> **Исходный текст**:
******
33. В этом единении выделенных фрагментов и состоит леденящая суть рассказа...
34. Символ творчества. Того, что противопоставлено пороку. Именно в рояль Петя забивает свои гвозди.
35. У читателя такое ощущение, что его этим топором уже ударили. Несмотря на молодой возраст, девочка демонстрирует недюжинную осведомлённость по части разрушений.
36. Очень показательно, с кого начинается эта опасная цепочка.
37. Именно «воспитание». Сами по себе дети, возможно, «матросами» бы и не стали (не все же — Гвоздиковы). Но им в этом «помогут», можно не сомневаться.
38. Тем самым «жертва» становится в каком-то смысле даже страшнее «палача».
39. Более того, в этих случаях ребёнок — центр текста, а стало быть, — главный смыслообразующий элемент. Так Петя и Леночка «отвечают» у Хармса за тотальность греха — ведь даже дети им поражены. Эти рассказы — своеобразные миниатюры об изначальной расположенности человека к «дурному». Наихудший сценарий не реализуется, но причиной тому «простая случайность»: не пропала бы кошка — взрослых ждал бы куда больший сюрприз, чем забитые в рояль гвозди; а Леночке для осуществления своего замысла всего лишь не хватило сил. Дети, оказывается, не так безобидны, но пока им недостаёт «веса» (что, как известно, ненадолго) — можно тешиться иллюзиями. Но при этом плохих детей даже у «взрослого» Хармса совсем немного (а, скажем, «маленькая девочка» из «Неудачного спектакля», как мы уже замечали, и вовсе «хороша»).
40. Вспомним «фантазии о столбняке» и наш разговор о них.
41. Отметим снова: «дети» — разные. И ещё раз подчеркнём вариативность приёма!
42. Как известно, дневник для этих целей Хармс использовал постоянно. Немало в нём и оконченных рассказов.
43. В этих текстах дети ни в чём дурном не замечены. А ведь мы прекрасно знаем склонность Хармса обличать при малейшей возможности. Если персонаж чем и плох — можно быть уверенным, Хармс не оставит места двусмысленности (вспомнить хотя бы «низкорослую, грязную, курносую, кривую и белобрысую девку»).
44. Очень многое утеряно, так что нельзя утверждать наверняка. Тем не менее сохранилось немало, и в дневниках мы больше не нашли ни одного действительно «детоненавистнического» высказывания. К примеру, изолированная запись «Хриплые и паршивые дети» сама по себе — вне контекста — ни о чём не говорит, она вполне может быть той самой «заготовкой».
******
Строки для поиска элементов
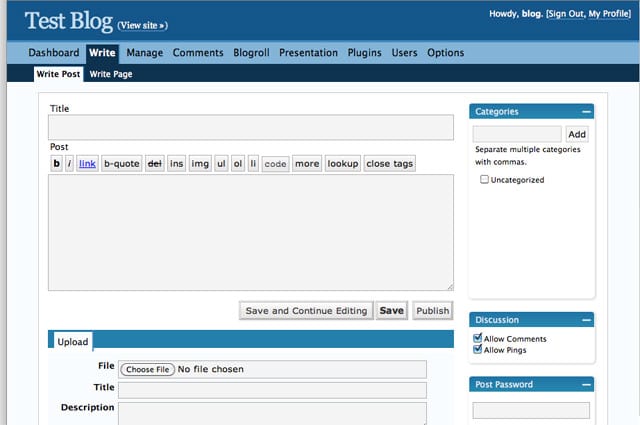This screenshot has width=640, height=425.
Task: Click the img quicktag button
Action: coord(200,163)
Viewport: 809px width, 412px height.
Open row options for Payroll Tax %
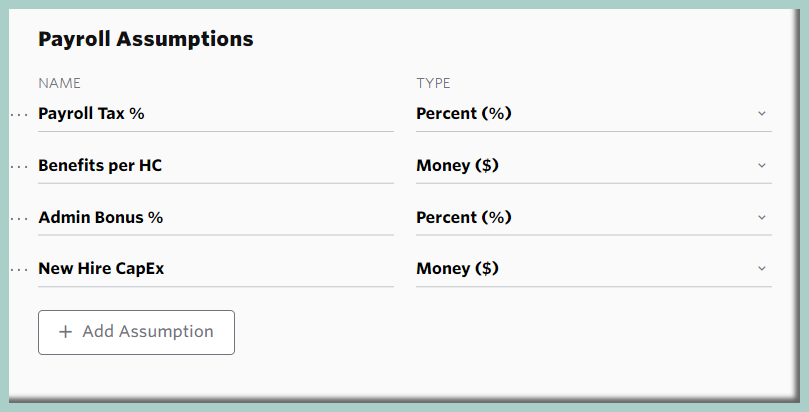20,114
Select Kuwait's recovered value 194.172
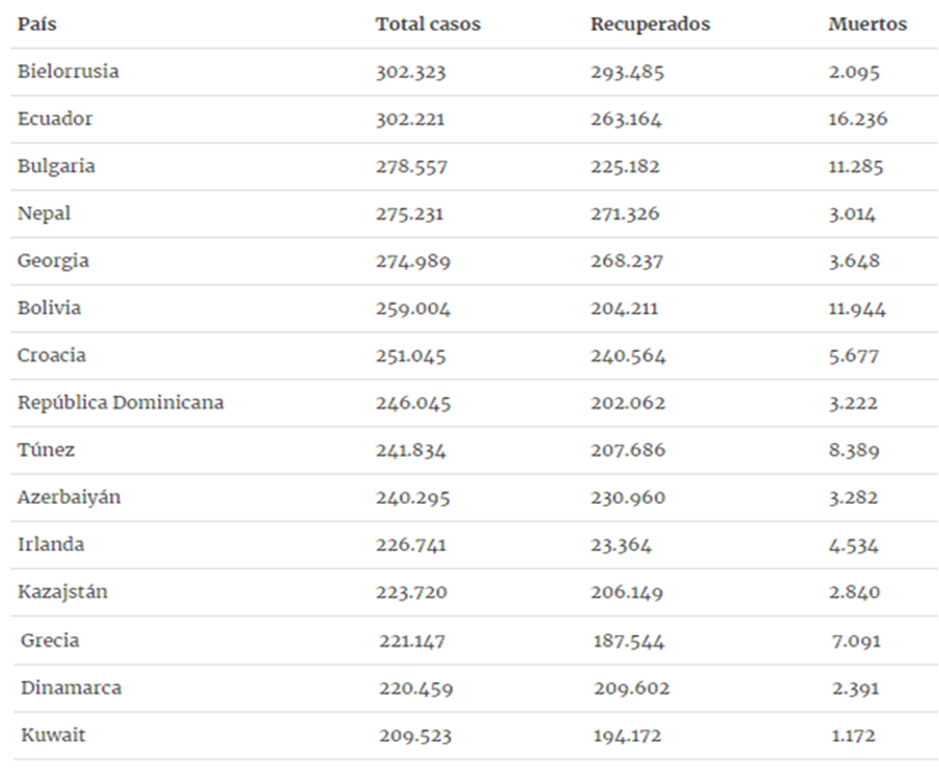This screenshot has height=770, width=939. [628, 736]
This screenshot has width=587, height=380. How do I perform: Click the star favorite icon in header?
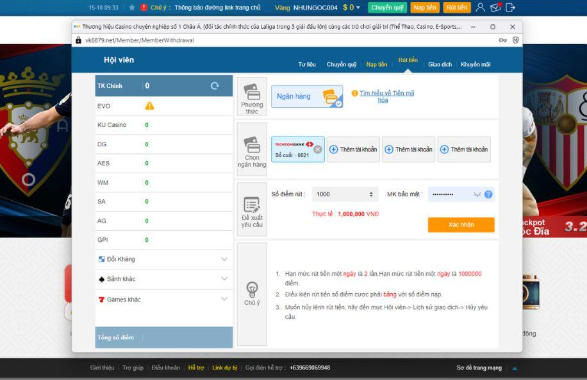[132, 7]
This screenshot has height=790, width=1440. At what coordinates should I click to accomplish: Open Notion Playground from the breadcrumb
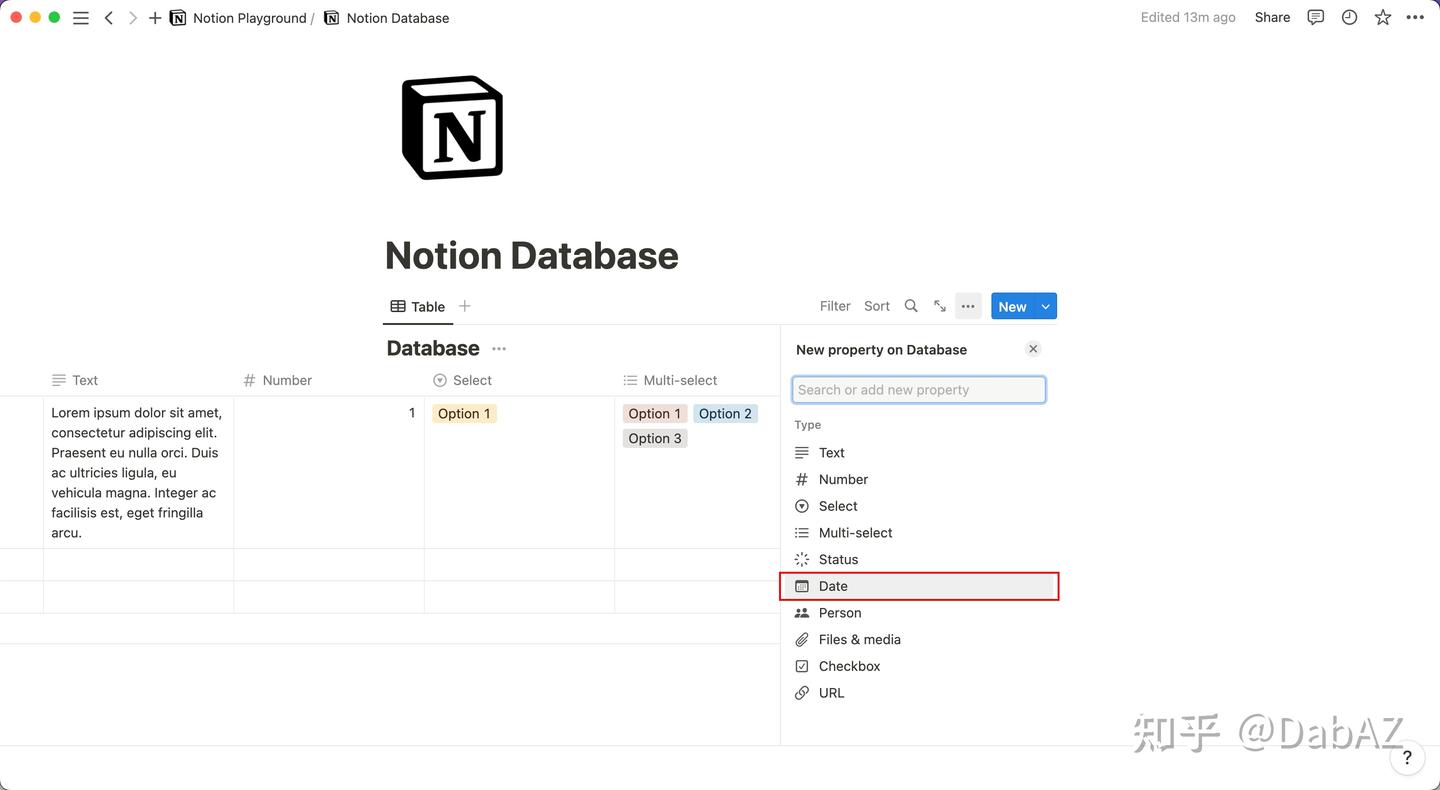[249, 17]
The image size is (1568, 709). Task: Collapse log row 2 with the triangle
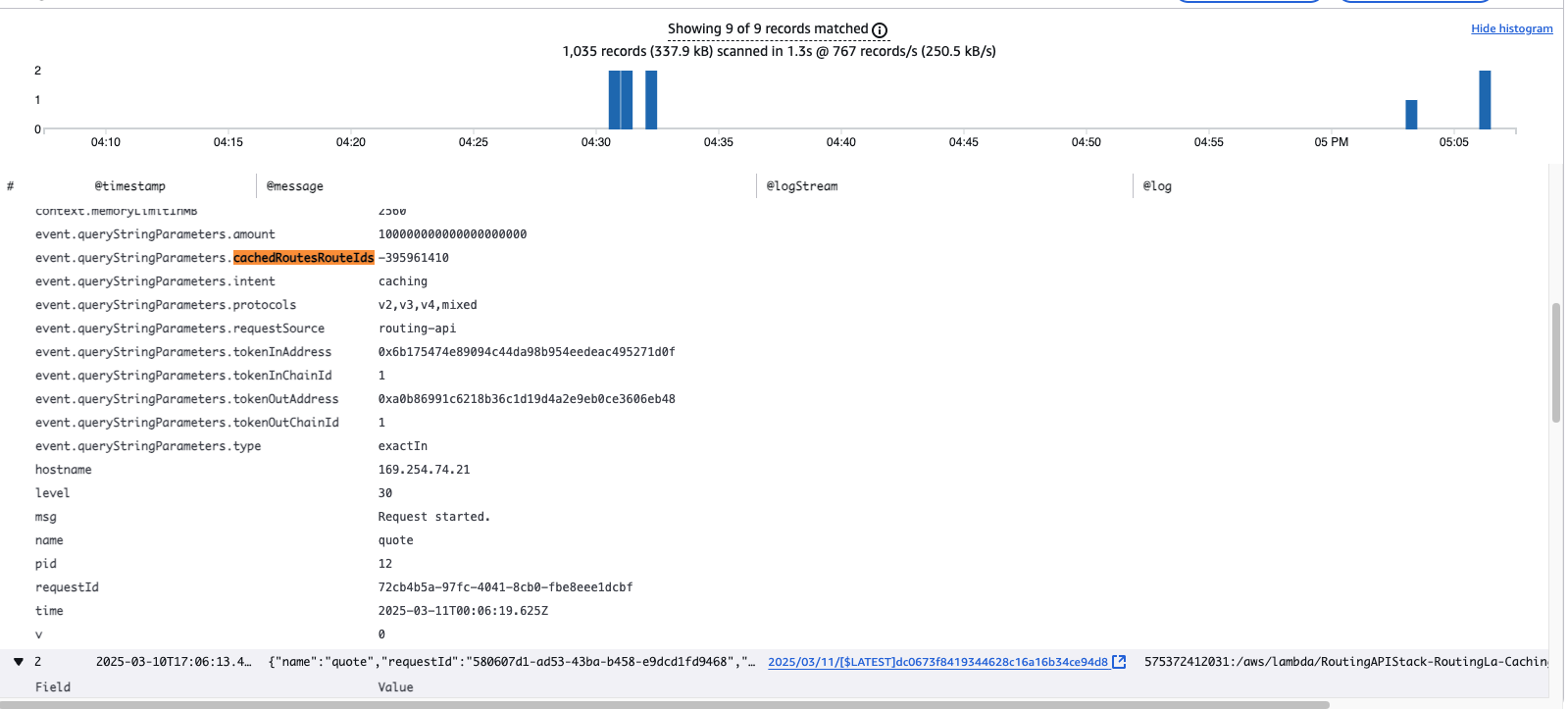point(18,662)
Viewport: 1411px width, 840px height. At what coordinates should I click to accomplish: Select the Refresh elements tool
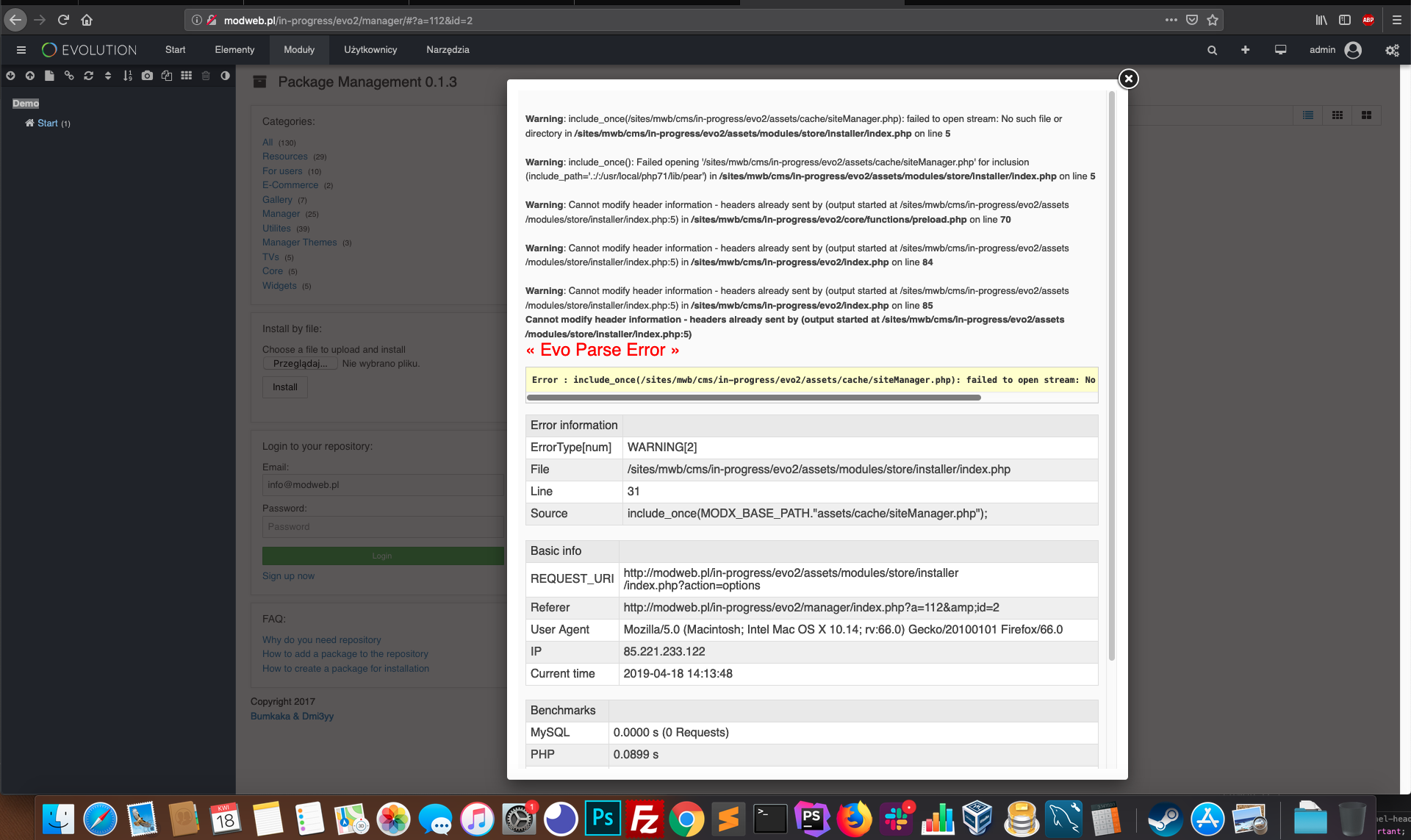point(88,75)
******
> **Задания**:
a) Во что, согласно тексту о детях у Хармса, Петя забивает свои гвозди?
b) Перепишите без изменений часть текста о детях у Хармса: начните со слов «35. У читателя» и остановитесь после слов «по части разрушений.».

> **Полные ответы**:
a) В рояль.

b)
35. У читателя такое ощущение, что его этим топором уже ударили. Несмотря на молодой возраст, девочка демонстрирует недюжинную осведомлённость по части разрушений.